ICD-10 codes are diagnosis classification codes used in healthcare records, reporting, coding workflows, and billing support. This code sits within the broader ICD-10 area for Congenital malformations, deformations, chromosomal abnormalities, and genetic disorders (Q00-QA0).
When is it used?
- May be used when a clinician documents prader-willi syndrome in a patient's medical record.
- May appear in hospital records, claims, referrals, and clinical documentation.
- This code can be used as a clinically usable diagnosis entry in standardized coding workflows.
What it does not mean
- A code alone does not explain severity, treatment plan, or outcome.
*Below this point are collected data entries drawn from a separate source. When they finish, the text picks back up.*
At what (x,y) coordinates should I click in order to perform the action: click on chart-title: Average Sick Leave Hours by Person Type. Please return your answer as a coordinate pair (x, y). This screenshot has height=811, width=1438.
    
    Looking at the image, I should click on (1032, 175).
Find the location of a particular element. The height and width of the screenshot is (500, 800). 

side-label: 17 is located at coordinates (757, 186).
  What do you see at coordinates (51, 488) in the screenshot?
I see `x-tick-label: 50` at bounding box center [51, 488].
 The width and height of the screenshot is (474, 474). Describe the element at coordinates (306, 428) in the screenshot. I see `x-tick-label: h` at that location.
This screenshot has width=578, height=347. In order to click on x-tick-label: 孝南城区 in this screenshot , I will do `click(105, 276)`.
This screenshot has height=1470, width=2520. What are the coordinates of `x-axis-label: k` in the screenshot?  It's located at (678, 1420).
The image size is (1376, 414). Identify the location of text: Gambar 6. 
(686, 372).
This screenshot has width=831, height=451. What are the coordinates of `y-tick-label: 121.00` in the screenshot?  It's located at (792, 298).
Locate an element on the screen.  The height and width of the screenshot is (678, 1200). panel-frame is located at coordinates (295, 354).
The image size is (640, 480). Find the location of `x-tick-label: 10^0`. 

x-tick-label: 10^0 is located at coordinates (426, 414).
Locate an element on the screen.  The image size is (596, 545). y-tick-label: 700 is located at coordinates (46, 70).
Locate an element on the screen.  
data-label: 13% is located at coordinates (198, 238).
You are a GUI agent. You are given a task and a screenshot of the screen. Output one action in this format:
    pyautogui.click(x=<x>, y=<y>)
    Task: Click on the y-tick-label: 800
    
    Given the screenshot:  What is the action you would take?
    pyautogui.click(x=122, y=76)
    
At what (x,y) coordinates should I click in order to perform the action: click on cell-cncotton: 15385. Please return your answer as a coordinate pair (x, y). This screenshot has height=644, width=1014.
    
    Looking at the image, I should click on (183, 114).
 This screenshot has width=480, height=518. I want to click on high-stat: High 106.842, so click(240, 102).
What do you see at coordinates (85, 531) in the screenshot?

- A medical code should not be treated as a substitute for a doctor's diagnosis or advice.
Code hierarchy
Where you may see this code
You may see this code in hospital records, discharge summaries, insurance claims, encounter documentation, referrals, or other healthcare billing and coding records.
Related codes
Sibling codes
Coding guidelines
Common synonyms
Frequently asked questions
About this content
This page is prepared by HealthAssure's clinical team using official coding standards from ICD-10. AI tools assist with drafting explanations, which are then reviewed and verified by healthcare professionals for accuracy. This content is for informational purposes and does not replace professional medical advice. Meet our team.